How do you determine visual beauty? Is it purely subjective, a matter of taste? Is it based on color, or shape, or texture?

Some recent research suggests that one way we recognize and appreciate beauty is when an object has symmetry. An example is a person’s face when eyes are level and equidistant from the nose. We seem to have a natural tendency to prefer symmetry in our surroundings, such as when we place a centerpiece on our dining room table. (Even the name “center”piece assumes the center!)  Of course, some of us need to clear our table to make room for decoration of any kind.

A couple years ago I had apple trees in my backyard cut down. A kind friend chainsawed the logs but I’ve done little with it since except burn some of the smaller pieces in my fireplace. I’ve let those two areas of my yard “go,” and weeds, thistles, and much to my delight, a fresh crop of black raspberries have appeared around the woodpiles.

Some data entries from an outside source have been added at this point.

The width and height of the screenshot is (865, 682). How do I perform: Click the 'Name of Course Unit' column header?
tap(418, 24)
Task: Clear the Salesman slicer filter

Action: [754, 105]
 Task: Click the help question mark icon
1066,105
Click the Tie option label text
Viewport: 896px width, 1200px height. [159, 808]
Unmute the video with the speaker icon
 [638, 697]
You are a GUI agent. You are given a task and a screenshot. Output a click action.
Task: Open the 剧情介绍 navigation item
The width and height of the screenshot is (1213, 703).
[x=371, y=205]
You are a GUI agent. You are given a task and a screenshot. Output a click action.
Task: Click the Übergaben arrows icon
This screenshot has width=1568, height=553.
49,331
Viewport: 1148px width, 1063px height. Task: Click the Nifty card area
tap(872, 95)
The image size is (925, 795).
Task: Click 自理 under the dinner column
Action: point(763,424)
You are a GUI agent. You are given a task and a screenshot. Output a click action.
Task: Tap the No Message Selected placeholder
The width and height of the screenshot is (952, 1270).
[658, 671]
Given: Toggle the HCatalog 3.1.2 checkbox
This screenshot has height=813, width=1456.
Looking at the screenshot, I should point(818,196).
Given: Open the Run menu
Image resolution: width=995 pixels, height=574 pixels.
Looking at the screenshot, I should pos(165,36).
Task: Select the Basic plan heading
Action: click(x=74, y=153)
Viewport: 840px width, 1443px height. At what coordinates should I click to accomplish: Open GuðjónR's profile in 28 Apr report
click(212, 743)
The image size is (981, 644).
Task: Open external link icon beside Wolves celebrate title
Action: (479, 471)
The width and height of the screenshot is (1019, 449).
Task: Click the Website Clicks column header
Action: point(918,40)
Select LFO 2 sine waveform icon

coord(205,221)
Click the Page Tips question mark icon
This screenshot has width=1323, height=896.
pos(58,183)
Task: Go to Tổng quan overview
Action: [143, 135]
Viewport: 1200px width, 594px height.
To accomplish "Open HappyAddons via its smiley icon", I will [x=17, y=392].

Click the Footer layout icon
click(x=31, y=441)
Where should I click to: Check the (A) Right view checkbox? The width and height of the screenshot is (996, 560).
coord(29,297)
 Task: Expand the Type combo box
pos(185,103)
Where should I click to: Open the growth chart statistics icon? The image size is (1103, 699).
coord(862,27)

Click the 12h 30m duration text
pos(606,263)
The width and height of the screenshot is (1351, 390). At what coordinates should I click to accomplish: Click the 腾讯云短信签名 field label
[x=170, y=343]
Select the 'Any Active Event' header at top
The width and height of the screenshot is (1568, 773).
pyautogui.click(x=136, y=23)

Blackberries in my backyard, July 2014
Black raspberries in my backyard, July 2014

Black raspberries are quite beautiful, symmetrical and deeply colored. They are hardy and easy to pick.  My favorite summer “wild” fruit, red raspberries, are delicate and fall apart quickly, leaving their red stain. But these black raspberries are delightful.  The birds have noticed too, but they seem not to have taken their fair share yet.

Sometimes my life seems like the black raspberry (symmetrical and hardy), other times like the red raspberry (delicate and falling apart!) But both fruits add beauty, the black raspberry amid the weeds and forgotten wood.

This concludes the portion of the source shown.